Postby fiddler » Fri Apr 30, 2010 1:36 am

I'm back from the hospital: stenosis in both jugulars, stent placed in the left jugular after an unsuccessful attempt at using only venoplasty. In the right jugular it looked like the ballooning would hold fine. More details to follow: first I have to have a shower and then a nap to make up for last night's poor sleep. I have to rest up because all the April 29th "liberatos" (and a few from previous days that are still around) have invited staff to drinks and dinner tonight.

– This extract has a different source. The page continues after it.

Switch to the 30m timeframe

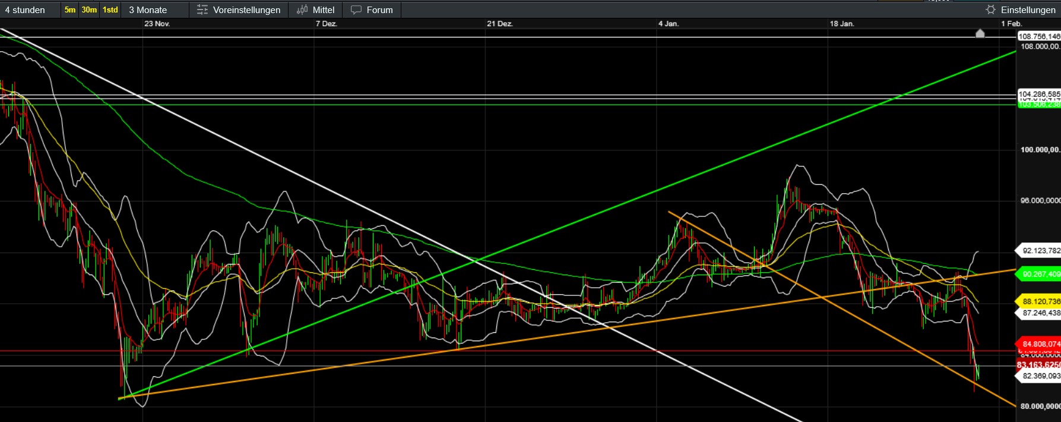click(89, 10)
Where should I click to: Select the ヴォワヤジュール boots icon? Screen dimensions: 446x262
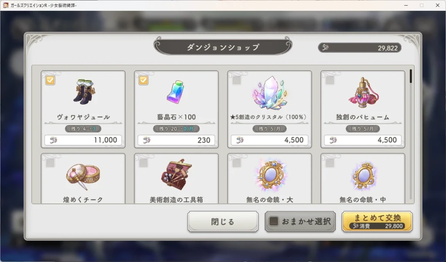pyautogui.click(x=84, y=92)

No miraculous improvements to report. A few possible changes reported by a couple of the others from yesterday's intake (7 of us) and more good news from those liberated a few days ago that are still around. Most of us have the same attitude: this is worth the trouble even if "all" we achieve is to arrest the progression of MS, but we can all hope for "icing on the cake", and reports from others keep us believing that we might just get some of those extras.

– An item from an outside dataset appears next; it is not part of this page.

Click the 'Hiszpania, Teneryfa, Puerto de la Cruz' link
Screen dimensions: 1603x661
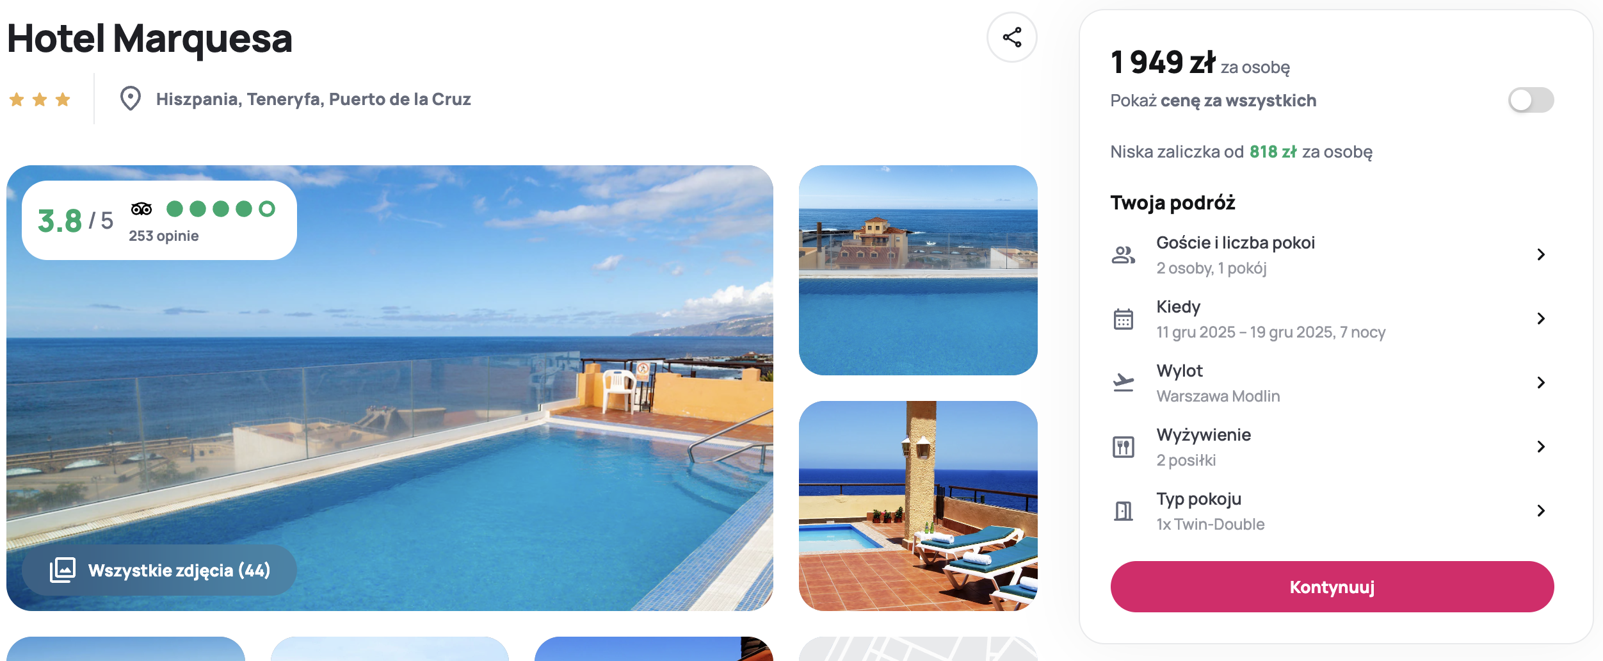[x=313, y=99]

It was great to meet Mary (and Richard), Taria, Susan, Lydia (and Charles), Piotr (and Margareta), Paul (and Lorna), Inge (and Eric) and Val (and her brother Warren)... our brothers and sisters in hope. I look forward to seeing all of your updates over the next few months. Every one we met is invited to our cottage on the Baie de Chaleur - the lobster is on us - hope to see you there, or perhaps at our "6000 km checkup" this fall.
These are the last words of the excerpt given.